A Tale of Two (Gotham) Cities, Part 1

Great and Not-So-Great Expectations

Buds for life!

Batman is my favorite character in all of fiction.  Tim Burton’s Batman from 1989 was the first movie I saw on opening night in a sold-out house, and after that I managed to see it seven more times while it was in theaters.  And that was the summer before I entered second grade, so you figure out how I did that because I don’t even know!  After the movie, I started following the Caped Crusader’s exploits in Detective Comics and graphic novels like The Dark Knight Returns and The Killing Joke.   Comics are what got me into reading, and reading got me into writing, and writing got me into… whatever the hell this is.

Batman: The Animated Series is one of my all-time favorite TV shows, and even the most wretched Joel Schumacher-directed Bat-nipple extravaganza got my money.  If it’s a Batman movie, I’ll be there, and if you pay attention to the world, you know that a new one just opened nation wide yesterday.

If you haven’t seen it yet, you will, since it’s projected to take the third biggest box-office of all time.

Twenty minutes before midnight on Thursday, I entered the movie theater with my pre-purchased ticket for The Dark Knight Rises.  Thankfully, I was one of the countless people who had an uninterrupted experience and went home safely the next morning, not one of the dozens who faced inexplicable horror and violence at the hands of an evil domestic terrorist.  I considered not writing about the actual experience of sitting in the theater for this entry, not mentioning the cavalier, almost whimsical references to injury and death that I and some of my fellow movie-goers tossed around while waiting in the lobby.  Like how, when the usher opened the doors, I cupped my hand over my mouth and shouted “BUM RUSH!”  Like how, when my friends and I, as well as a bunch of teenagers, and a lot of drunks who’d just sauntered in from the house of sleaze and crabs across the street known as The Dawg House, raced to our seats, I may have called out, “If someone falls, leave ‘em behind!”  Like how the frantic yelling, chattering and occasional slapping from the audience waiting for the lights to dim reminded me of the scene in Gremlins when the creatures watch Snow White.  I thought bringing up any of these moments from the movie experience would be in poor taste.  Not NRA-tweet poor taste, but poor.

Then I decided the death toll was high enough and that this dickless psychopath wasn’t going to shame me from telling my jokes.  Only my wife can do that!

When I bought three tickets for The Dark Knight Rises last Tuesday, the sweet, elderly woman in the ticket booth said, “Now, you know the rules, right?”  The rules?  What rules could she mean?  Did I have to show up at a certain time in order to get a specific seat?  Was I supposed to dress up in character?  Was I not supposed to bring a digital camera and bootleg the entire film?

“What rules?” I asked.

“You have to bring these tickets back when you come to see the movie,” she said.

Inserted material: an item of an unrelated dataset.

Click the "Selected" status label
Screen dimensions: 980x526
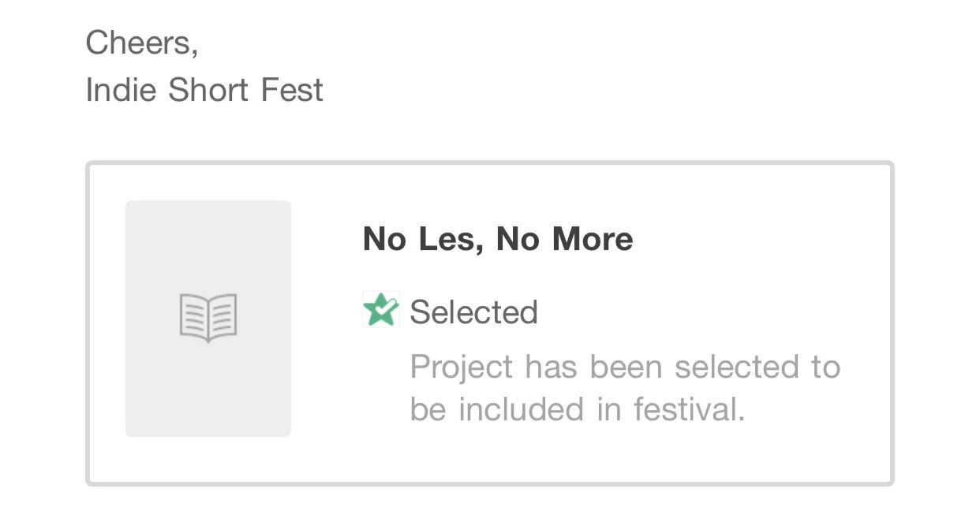click(x=473, y=312)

Oh, she meant the rule about needing a ticket to get in.  The rule that was the exact same reason I went there in the first place.  I guess it wasn’t obvious to anyone born since 1590.  And I guess I must have looked pretty stupefied because she went on to explain:

“I won’t remember you, see?  I’m not going to be here Thursday at midnight, so you need to show the girl your ticket.”

Apparently, the Star Cinema movie theater has had a spree of movie-crashers who come without tickets and just say, “Hey, c’mon, it’s me!  You know I got a ticket, I just didn’t bring it!  C’mon, look at my face!  You know me!”  Thus, the management created the rule: No Ticket, No Movie.  A bit harsh, sure, but I guess that’s the price you pay for… not paying a price…?

Okay, moving right along.

Christopher Nolan is as good an illusionist as the dueling stage magicians he directed in The Prestige (2006).  He keeps managing to lower my expectations for these Batman films to the point of ambivalence going into the theater, and then slamming me in the face with a masterpiece that is not only respectful to the comic book source material I adore, but thrilling and artful at the same time.  In the summer of 2005, I looked forward to Batman Begins if only to see a version of the costume that didn’t have embossed genitalia made of rubber.  Then I saw publicity photos of the Batmobile and damn near had a rage-stroke.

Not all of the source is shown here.